Shortly afterward, Clay and Jill flew to Oahu so Clay could sign a multi-year contract with Super Brand Surfboards. The Super Brand staff buffed out their visitors with spacious rooms and all the food Clay could eat, which is to say, enough for two or three people. He has a ravenous appetite, especially after surfing. “They made me feel really special and told me a bunch of times how much they loved my surfing and the kids loved my surfing and how they could see more kids riding Super Brand Surfboards and they would pay me well . . . and they did,” Clay says.
Jill knew her next words to Clay would be make-or-break, not only pertaining to his Quiksilver relationship but possibly for their own relationship as well. When Clay has listened to a perspective or directive enough, he often tunes out the directive—and the person. That daunting fear ate at her psyche.
To console and comfort herself, and Clay, she started massaging his back.
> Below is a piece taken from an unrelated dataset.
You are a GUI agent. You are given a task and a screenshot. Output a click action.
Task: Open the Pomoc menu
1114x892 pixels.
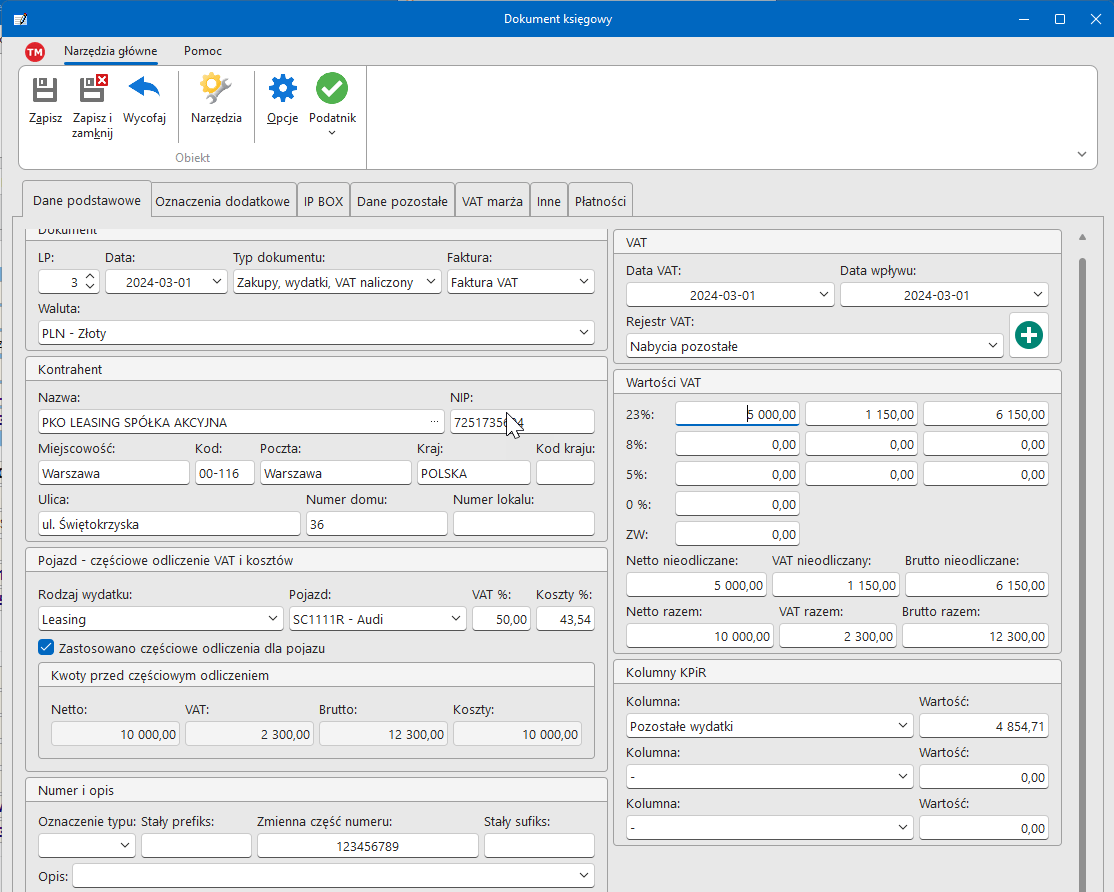pos(203,51)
Clay thrives on sports massages; he still keeps weekly massage therapy appointments when he’s on Maui. While it later surprised many to learn that Clay enjoyed massage (normally, physical touch from another is anathema to those on the autism spectrum), it had been an acquired taste for him: Jill was a longtime massage therapist.
As she worked out the knots in his shoulder muscles, she took the leap. “Clay, I have to ask you something, and I want you to really hear me,” she said. “They want to do one more round of testing to figure out . . . why you surf so good. What is it about you that makes you surf so good? How are you so amazing at surfing?”
Clay rolled away and looked up at her with a face as cold as an ice cap. I don’t even want to hear it.
“I promise it will be the last time. I promise you we will never test you for anything again,” she said.
“The last time?”
“Yes.”
“Ever?”
“Yes.”
He stared directly into her eyes. “Okay.”